Jakarta, sketsindonews – Kendati Kitab Undang-undang Hukum Pidana (KUHP) yang baru disahkan meninggalkan banyak problem di bidang demokrasi dan hak asasi manusia, namun masyarakat pers teguh berkeyakinan bagi pers yang berlaku tetap UU Pers.
”Prinsipnya, UU yang khusus menyingkirkan UU yang bersifat umum, kecuali dinyatakan lain dalam UU yang belakangan,” ujar mantan Ketua Mahkamah Agung (MA) , Prof. Bagir Manan, dalam Diskusi Publik, di sekretariat PWI Pusat, Jakarta, Kamis (22/12).
Pada diskusi publik yang diikuti pengurus PWI di seluruh Indonesia melalui online, selain Bagir Manan tampil juga sebagai pembicara, dosen Universitas Brawijaya dan aktivis HAM Al Araf, serta pakar hukum pers dan Kode Etik Jurnalistik Wina Armada Sukardi. Bertindak sebagai moderator Agus Sudibyo.
Menurut Bagir Manan, hukum yang baik harus dibuat dengan adil dan bertanggung jawab. Adil harus memberikan kepuasan sebanyak mungkin oranng. Kalau ada banyak yang tidak puas, harus dicari dimana letak ketidakpuasanya.
Adapun bertanggung jawab, jelas mantan ketua Dewan Pers itu, ada dua. Pertama, tanggung jawab politik, dan kedua tanggung jawab moral.

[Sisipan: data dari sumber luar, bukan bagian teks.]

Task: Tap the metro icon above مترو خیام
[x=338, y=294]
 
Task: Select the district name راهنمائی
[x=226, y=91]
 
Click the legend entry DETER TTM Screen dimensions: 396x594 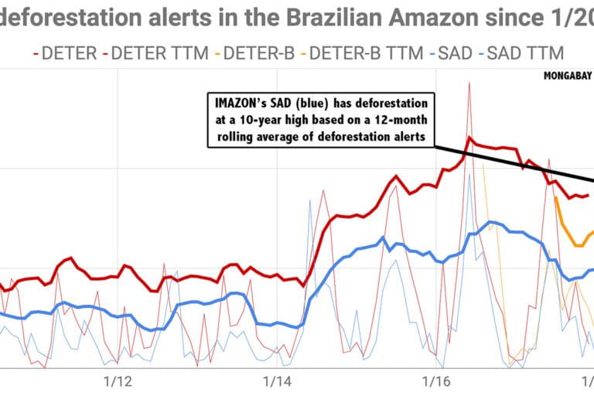(x=158, y=53)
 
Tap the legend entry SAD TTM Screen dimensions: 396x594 (x=520, y=53)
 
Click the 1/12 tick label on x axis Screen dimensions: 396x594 (x=118, y=381)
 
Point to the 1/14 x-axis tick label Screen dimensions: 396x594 (x=277, y=381)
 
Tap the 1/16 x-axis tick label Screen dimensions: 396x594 (x=436, y=381)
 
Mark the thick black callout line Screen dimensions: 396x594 (x=526, y=164)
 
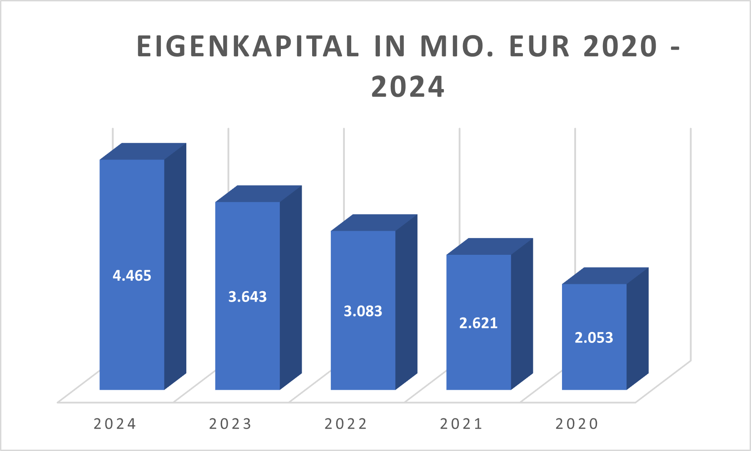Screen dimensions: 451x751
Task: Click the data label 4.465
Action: coord(132,276)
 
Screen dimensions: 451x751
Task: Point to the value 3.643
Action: coord(248,297)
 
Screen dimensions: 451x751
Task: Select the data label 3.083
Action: coord(363,311)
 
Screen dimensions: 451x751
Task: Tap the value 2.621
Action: coord(478,323)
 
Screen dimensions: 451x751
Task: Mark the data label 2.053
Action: coord(594,337)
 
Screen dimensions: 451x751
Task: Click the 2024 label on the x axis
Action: coord(115,424)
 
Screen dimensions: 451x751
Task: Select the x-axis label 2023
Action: coord(230,424)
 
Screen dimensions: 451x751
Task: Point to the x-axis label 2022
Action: coord(346,424)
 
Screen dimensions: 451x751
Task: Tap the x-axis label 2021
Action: coord(461,424)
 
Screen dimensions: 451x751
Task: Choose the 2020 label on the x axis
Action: coord(577,424)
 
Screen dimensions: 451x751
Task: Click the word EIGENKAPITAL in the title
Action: coord(248,46)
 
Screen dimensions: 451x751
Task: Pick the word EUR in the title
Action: coord(539,46)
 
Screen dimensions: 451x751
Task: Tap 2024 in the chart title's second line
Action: coord(408,87)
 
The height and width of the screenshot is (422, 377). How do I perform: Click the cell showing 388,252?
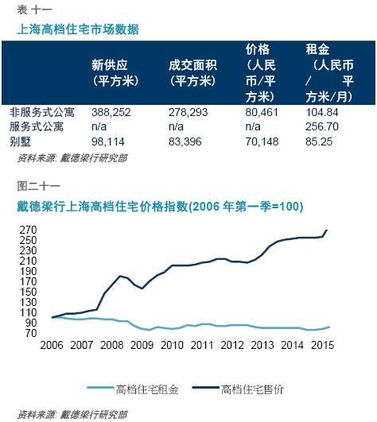(x=111, y=113)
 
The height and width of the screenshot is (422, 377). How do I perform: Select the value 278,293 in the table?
(x=188, y=113)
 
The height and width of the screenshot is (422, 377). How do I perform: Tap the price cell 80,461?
(x=262, y=113)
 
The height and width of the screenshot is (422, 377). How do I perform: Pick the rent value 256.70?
(x=322, y=126)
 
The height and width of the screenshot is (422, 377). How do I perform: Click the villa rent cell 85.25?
(x=319, y=141)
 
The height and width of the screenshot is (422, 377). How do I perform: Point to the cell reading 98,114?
(x=107, y=141)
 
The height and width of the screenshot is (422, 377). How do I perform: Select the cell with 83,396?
(x=185, y=141)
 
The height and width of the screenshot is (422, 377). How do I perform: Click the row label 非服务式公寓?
(x=41, y=113)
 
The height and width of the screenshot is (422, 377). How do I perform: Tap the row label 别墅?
(x=20, y=141)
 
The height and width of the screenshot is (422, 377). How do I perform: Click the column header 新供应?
(x=109, y=65)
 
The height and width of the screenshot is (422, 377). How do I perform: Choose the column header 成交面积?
(x=192, y=65)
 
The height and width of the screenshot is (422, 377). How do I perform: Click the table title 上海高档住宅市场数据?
(x=78, y=29)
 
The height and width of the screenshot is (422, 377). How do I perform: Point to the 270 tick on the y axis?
(x=28, y=230)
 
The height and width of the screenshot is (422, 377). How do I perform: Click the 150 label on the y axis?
(x=28, y=292)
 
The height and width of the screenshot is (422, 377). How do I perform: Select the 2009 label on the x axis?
(x=142, y=345)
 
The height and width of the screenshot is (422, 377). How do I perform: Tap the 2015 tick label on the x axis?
(x=322, y=345)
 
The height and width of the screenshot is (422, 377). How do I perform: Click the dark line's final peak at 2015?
(x=327, y=230)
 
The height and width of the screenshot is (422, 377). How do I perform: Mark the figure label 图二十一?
(x=38, y=186)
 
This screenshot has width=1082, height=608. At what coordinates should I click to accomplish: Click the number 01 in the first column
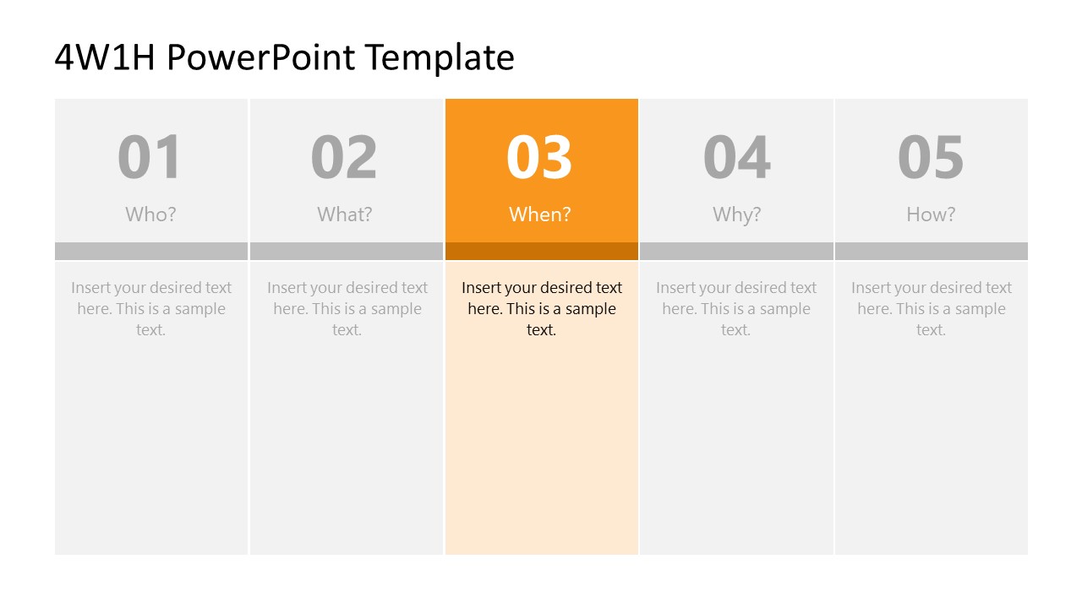150,158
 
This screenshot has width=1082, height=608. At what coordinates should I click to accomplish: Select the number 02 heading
344,158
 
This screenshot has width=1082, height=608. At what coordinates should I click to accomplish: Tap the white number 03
539,158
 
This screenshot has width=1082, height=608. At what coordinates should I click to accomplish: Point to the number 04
736,158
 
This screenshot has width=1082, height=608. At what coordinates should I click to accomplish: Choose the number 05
931,158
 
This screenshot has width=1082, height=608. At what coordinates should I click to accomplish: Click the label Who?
150,214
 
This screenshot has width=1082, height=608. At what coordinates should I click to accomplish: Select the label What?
345,214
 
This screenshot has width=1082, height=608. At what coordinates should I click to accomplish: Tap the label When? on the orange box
540,214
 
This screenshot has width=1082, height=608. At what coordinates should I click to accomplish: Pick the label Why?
736,214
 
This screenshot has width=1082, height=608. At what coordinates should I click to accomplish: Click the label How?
931,214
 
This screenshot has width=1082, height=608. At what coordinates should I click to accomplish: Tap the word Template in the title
440,57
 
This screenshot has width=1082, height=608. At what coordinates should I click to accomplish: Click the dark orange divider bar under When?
541,251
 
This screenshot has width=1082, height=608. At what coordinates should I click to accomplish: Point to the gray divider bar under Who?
151,251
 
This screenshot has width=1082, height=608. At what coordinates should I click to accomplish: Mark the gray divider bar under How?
932,251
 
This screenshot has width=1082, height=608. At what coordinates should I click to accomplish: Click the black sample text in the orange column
541,308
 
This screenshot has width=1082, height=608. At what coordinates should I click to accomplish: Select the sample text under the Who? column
151,308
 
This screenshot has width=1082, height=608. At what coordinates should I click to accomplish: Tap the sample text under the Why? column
736,308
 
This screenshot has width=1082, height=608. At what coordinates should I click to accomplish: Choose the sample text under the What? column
347,308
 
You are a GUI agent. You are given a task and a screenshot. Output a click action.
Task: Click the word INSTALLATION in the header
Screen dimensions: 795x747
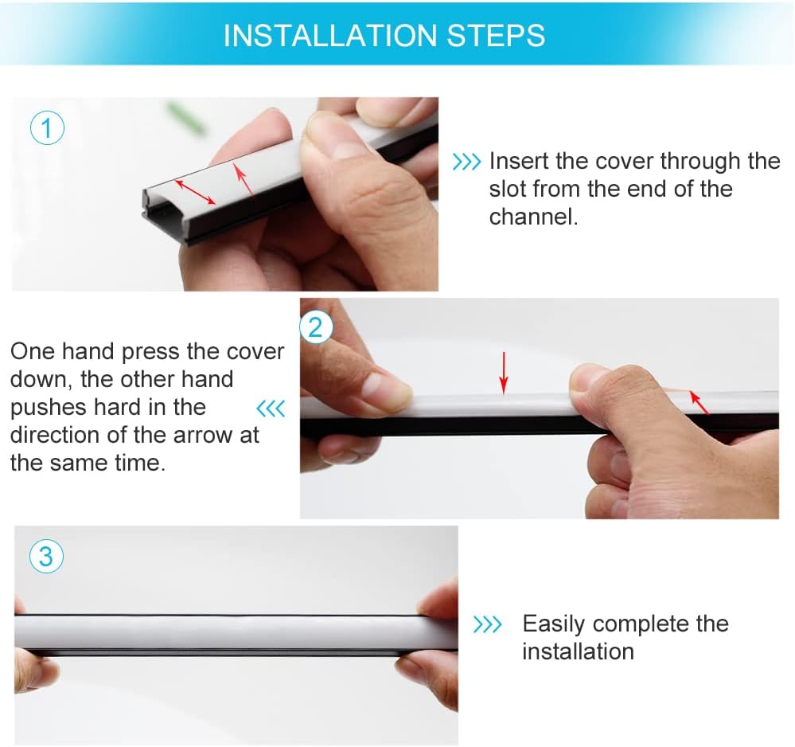pos(330,35)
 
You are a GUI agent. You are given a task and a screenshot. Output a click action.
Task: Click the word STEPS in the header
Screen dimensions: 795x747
pos(496,35)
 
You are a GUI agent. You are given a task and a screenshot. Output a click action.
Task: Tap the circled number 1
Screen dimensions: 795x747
pos(47,128)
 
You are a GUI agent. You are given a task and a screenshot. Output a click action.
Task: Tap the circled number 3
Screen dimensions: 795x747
pos(46,556)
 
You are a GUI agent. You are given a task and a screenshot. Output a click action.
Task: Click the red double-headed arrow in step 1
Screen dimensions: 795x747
pos(195,192)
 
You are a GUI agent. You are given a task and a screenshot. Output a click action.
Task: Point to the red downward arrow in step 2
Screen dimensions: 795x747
pos(504,373)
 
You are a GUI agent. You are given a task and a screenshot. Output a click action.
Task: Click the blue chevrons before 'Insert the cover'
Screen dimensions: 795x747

“Dalam konteks ini jangan sampai pelaksanaan KUHP nanti menjadi kesewenang-wenanga yang menjadi ketidakpuasan banyak orang,” kata Bagir.
Dalam acara itu Ketua Umum PWI Pusat Atal S Depari menegaskan, kemerdekaan pers tak mungkin dilepaskan dari dukungan masyarakat yang demokrasi. Keduanya saling berkaitan erat karena saling mempengaruhi.
”Di sinilah kami melihat beberapa pasal KUHP bermasalah dalam mengembangkan masyarakat yang demokrasi,” tegas Atal.
Selanjutnya Atal mengungkapkan, pihaknya akan menyusun program untuk mensosialisasikan problem-problem KUHP sekaligus mencari jalan terbaik untuk mengatasinya.